Each entry must be restated word for word.

Source material:
▼

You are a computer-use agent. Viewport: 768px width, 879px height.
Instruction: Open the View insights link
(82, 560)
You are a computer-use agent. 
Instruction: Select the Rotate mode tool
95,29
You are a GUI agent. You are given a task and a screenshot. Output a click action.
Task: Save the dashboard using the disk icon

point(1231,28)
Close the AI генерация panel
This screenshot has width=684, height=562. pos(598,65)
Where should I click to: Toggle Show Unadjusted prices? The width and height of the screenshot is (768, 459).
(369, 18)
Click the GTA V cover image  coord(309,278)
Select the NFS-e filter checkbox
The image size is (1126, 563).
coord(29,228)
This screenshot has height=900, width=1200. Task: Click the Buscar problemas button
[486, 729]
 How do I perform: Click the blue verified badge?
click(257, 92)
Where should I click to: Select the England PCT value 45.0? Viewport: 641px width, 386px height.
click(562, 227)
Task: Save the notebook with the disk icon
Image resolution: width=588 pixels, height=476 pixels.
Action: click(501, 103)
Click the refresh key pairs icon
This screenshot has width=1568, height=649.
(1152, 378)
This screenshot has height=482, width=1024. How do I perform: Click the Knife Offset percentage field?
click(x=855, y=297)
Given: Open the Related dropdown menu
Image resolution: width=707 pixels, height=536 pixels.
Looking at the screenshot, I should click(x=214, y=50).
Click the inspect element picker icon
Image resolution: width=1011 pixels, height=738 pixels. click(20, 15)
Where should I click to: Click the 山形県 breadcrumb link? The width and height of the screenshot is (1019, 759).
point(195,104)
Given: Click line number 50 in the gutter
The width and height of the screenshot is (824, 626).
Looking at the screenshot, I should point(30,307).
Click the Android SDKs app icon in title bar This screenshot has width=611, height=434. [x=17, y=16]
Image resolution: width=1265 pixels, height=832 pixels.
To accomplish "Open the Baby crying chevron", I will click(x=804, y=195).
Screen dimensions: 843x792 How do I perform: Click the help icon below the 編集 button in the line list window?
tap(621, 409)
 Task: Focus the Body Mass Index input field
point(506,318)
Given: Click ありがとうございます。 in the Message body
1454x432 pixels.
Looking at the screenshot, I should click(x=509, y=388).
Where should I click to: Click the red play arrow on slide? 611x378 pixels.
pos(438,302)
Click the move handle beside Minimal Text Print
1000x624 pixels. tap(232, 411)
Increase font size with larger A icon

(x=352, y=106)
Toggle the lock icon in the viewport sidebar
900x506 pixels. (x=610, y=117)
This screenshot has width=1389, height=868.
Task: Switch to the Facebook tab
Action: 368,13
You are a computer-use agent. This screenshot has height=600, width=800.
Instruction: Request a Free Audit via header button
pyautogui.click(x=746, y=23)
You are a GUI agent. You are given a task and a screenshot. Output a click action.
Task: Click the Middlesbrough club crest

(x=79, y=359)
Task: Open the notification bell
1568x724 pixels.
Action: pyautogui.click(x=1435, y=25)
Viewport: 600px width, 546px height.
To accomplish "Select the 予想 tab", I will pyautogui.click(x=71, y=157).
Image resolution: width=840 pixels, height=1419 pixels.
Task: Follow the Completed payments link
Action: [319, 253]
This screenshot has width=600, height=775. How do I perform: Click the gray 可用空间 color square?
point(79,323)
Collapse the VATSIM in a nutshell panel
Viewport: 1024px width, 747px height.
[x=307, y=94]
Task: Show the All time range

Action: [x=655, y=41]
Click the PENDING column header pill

▲

The completed task:
You are a computer-use agent. Viewport: 768px width, 879px height.
Instruction: Open the View insights link
(82, 560)
You are a computer-use agent. 
Instruction: Select the Rotate mode tool
95,29
You are a GUI agent. You are given a task and a screenshot. Output a click action.
Task: Save the dashboard using the disk icon

point(1231,28)
Close the AI генерация panel
This screenshot has width=684, height=562. pos(598,65)
Where should I click to: Toggle Show Unadjusted prices? The width and height of the screenshot is (768, 459).
(369, 18)
Click the GTA V cover image  coord(309,278)
Select the NFS-e filter checkbox
The image size is (1126, 563).
coord(29,228)
This screenshot has height=900, width=1200. Task: Click the Buscar problemas button
[486, 729]
 How do I perform: Click the blue verified badge?
click(257, 92)
Where should I click to: Select the England PCT value 45.0? Viewport: 641px width, 386px height.
click(562, 227)
Task: Save the notebook with the disk icon
Image resolution: width=588 pixels, height=476 pixels.
Action: click(501, 103)
Click the refresh key pairs icon
This screenshot has width=1568, height=649.
(1152, 378)
This screenshot has height=482, width=1024. How do I perform: Click the Knife Offset percentage field?
click(x=855, y=297)
Given: Open the Related dropdown menu
Image resolution: width=707 pixels, height=536 pixels.
Looking at the screenshot, I should click(x=214, y=50).
Click the inspect element picker icon
Image resolution: width=1011 pixels, height=738 pixels. click(20, 15)
Where should I click to: Click the 山形県 breadcrumb link? The width and height of the screenshot is (1019, 759).
point(195,104)
Given: Click line number 50 in the gutter
The width and height of the screenshot is (824, 626).
Looking at the screenshot, I should point(30,307).
Click the Android SDKs app icon in title bar This screenshot has width=611, height=434. [x=17, y=16]
Image resolution: width=1265 pixels, height=832 pixels.
To accomplish "Open the Baby crying chevron", I will click(x=804, y=195).
Screen dimensions: 843x792 How do I perform: Click the help icon below the 編集 button in the line list window?
tap(621, 409)
 Task: Focus the Body Mass Index input field
point(506,318)
Given: Click ありがとうございます。 in the Message body
1454x432 pixels.
Looking at the screenshot, I should click(x=509, y=388).
Where should I click to: Click the red play arrow on slide? 611x378 pixels.
pos(438,302)
Click the move handle beside Minimal Text Print
1000x624 pixels. tap(232, 411)
Increase font size with larger A icon

(x=352, y=106)
Toggle the lock icon in the viewport sidebar
900x506 pixels. (x=610, y=117)
This screenshot has width=1389, height=868.
Task: Switch to the Facebook tab
Action: 368,13
You are a computer-use agent. This screenshot has height=600, width=800.
Instruction: Request a Free Audit via header button
pyautogui.click(x=746, y=23)
You are a GUI agent. You are given a task and a screenshot. Output a click action.
Task: Click the Middlesbrough club crest

(x=79, y=359)
Task: Open the notification bell
1568x724 pixels.
Action: pyautogui.click(x=1435, y=25)
Viewport: 600px width, 546px height.
To accomplish "Select the 予想 tab", I will pyautogui.click(x=71, y=157).
Image resolution: width=840 pixels, height=1419 pixels.
Task: Follow the Completed payments link
Action: [319, 253]
This screenshot has width=600, height=775. How do I perform: Click the gray 可用空间 color square?
point(79,323)
Collapse the VATSIM in a nutshell panel
Viewport: 1024px width, 747px height.
[x=307, y=94]
Task: Show the All time range

Action: [x=655, y=41]
Click the PENDING column header pill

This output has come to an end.